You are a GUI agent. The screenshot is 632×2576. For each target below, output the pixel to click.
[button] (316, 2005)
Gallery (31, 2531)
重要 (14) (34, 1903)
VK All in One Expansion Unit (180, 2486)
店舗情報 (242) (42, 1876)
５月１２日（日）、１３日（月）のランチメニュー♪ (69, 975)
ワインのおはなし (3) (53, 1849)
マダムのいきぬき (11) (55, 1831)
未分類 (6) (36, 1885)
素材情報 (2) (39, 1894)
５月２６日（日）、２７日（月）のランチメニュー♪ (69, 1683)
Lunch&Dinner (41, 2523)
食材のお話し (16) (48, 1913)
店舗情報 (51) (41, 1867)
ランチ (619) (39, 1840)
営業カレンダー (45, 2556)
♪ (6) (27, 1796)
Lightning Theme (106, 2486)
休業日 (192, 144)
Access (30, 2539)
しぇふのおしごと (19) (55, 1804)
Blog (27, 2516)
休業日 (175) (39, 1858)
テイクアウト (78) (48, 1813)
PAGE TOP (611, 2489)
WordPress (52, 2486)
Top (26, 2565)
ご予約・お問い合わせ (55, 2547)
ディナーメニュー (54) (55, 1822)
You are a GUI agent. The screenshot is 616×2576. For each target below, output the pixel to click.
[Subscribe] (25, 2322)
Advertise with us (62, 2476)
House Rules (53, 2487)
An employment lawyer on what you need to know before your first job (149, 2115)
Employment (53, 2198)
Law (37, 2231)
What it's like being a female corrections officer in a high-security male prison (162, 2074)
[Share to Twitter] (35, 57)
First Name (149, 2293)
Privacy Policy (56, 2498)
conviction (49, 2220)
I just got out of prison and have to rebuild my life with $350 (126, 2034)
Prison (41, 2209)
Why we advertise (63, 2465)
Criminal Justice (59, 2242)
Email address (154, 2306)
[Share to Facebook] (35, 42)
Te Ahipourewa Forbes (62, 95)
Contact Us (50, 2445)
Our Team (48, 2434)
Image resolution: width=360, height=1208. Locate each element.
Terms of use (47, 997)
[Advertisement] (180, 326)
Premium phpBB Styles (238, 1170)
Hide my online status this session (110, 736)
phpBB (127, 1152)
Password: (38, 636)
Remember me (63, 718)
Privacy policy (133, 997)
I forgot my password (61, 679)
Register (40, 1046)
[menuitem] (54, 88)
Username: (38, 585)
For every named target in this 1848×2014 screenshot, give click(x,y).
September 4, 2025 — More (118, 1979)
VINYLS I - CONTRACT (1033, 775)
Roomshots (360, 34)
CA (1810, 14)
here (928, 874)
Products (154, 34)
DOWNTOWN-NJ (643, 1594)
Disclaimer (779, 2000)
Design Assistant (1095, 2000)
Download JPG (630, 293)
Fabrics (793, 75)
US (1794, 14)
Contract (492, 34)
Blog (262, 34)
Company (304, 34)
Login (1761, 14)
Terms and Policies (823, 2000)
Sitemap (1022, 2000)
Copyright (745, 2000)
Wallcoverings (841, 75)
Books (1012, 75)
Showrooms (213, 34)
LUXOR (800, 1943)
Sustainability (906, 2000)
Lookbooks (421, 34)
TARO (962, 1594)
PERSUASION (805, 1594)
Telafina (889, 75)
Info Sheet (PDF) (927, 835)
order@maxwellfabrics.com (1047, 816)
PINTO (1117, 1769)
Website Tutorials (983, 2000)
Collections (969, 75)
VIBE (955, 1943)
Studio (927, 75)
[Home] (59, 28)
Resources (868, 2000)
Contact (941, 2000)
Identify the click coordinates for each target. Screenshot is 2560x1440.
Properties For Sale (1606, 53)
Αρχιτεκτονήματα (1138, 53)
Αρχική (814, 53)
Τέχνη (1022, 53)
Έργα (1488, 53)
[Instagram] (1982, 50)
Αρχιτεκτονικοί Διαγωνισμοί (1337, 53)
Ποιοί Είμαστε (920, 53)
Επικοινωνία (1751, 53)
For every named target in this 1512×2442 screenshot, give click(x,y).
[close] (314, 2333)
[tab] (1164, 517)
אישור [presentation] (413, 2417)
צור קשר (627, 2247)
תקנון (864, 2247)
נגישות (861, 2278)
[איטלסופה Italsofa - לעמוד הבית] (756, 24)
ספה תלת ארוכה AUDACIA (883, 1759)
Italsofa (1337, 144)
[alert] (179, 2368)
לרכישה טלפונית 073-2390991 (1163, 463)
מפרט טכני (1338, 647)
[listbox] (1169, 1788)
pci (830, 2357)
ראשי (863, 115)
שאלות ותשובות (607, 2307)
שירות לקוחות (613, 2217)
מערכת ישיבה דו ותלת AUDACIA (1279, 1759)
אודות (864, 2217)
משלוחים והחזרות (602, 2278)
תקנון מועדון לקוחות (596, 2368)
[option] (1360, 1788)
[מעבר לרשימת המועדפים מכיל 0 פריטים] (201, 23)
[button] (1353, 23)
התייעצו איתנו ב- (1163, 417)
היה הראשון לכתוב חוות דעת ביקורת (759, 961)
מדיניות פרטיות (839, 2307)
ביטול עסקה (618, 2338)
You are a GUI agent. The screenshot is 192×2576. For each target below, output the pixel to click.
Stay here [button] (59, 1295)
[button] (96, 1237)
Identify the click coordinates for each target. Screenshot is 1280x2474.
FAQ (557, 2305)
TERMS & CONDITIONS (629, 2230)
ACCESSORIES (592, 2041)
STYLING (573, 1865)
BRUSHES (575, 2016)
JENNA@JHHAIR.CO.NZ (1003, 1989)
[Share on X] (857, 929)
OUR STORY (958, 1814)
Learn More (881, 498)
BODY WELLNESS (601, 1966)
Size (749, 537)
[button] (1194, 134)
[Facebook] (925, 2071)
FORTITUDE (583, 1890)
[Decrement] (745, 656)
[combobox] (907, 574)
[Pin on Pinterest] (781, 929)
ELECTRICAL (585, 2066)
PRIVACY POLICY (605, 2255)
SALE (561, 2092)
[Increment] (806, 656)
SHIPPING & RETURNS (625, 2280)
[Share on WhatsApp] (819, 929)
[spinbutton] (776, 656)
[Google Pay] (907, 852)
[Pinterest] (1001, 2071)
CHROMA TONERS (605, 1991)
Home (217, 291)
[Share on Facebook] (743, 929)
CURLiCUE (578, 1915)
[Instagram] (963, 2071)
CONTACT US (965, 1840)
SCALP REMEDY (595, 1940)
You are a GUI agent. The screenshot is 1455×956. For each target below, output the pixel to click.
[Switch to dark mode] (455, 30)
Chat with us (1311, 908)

_Task requirements:_
Output all lines from the beginning of the data up to the line holding "ディナーメニュー (54) (55, 1822)", that line included, exactly as written.

_Task result:_
You are a GUI agent. The screenshot is 632×2576. For each target below, output the pixel to click.
[button] (316, 2005)
Gallery (31, 2531)
重要 (14) (34, 1903)
VK All in One Expansion Unit (180, 2486)
店舗情報 (242) (42, 1876)
５月１２日（日）、１３日（月）のランチメニュー♪ (69, 975)
ワインのおはなし (3) (53, 1849)
マダムのいきぬき (11) (55, 1831)
未分類 (6) (36, 1885)
素材情報 (2) (39, 1894)
５月２６日（日）、２７日（月）のランチメニュー♪ (69, 1683)
Lunch&Dinner (41, 2523)
食材のお話し (16) (48, 1913)
店舗情報 (51) (41, 1867)
ランチ (619) (39, 1840)
営業カレンダー (45, 2556)
♪ (6) (27, 1796)
Lightning Theme (106, 2486)
休業日 (192, 144)
Access (30, 2539)
しぇふのおしごと (19) (55, 1804)
Blog (27, 2516)
休業日 (175) (39, 1858)
テイクアウト (78) (48, 1813)
PAGE TOP (611, 2489)
WordPress (52, 2486)
Top (26, 2565)
ご予約・お問い合わせ (55, 2547)
ディナーメニュー (54) (55, 1822)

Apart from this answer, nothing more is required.